The PWD control room works round the year, but from 9 am to 9 pm. Since complaints are almost double during the monsoon, the control room is functional round the clock. Three officials — two operators and a multi-tasking staff — work at any given point of the day.
The six landlines on the two desks are extensions of the two PWD complaint numbers (1800110093 and 23490323). Several tabs are open on the operators’ computer screens. One responds to complaints received on the PWD WhatsApp complaint number while also reverting to tweets. The other operator handles calls and responds to complaints made on the PWD website. One of the complaints on the WhatsApp number was of a fallen tree, which was sent to the MCD concerned.
Coloured post-its with phone numbers of various departments are stuck on the computer screens. “We are required to know which engineer is stationed at which spot. Only if we know the directory in and out can we redirect the complaint to the correct person,” said one of the operators.
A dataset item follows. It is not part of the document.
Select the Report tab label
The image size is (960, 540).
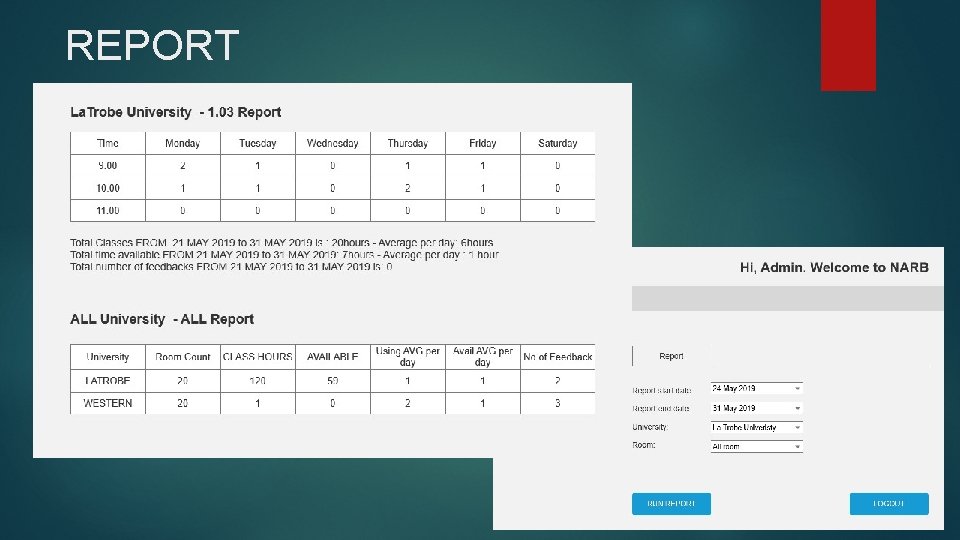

PWD claims to have completed desilting exercises on roads under its jurisdiction by June 15. But waterlogging continues to be a headache, with officials saying the biggest culprit is plastic. Once a complaint is received, the operator feeds data into their internal software and the executive engineer of the area concerned is notified. The officer concerned then visits the spot and ensures that necessary steps are taken — either pumping or removal of plastic waste from drains.
While several complaints are received through call and on WhatsApp, the number of complaints on Twitter have increased in the last year, said officials.
Most complaints are about waterlogging or uncovered drains. Officials have also started maintaining an excel sheet of all complaints received via social media.
Most complaints are resolved in a few hours, and the complainant receives a message regarding the action taken.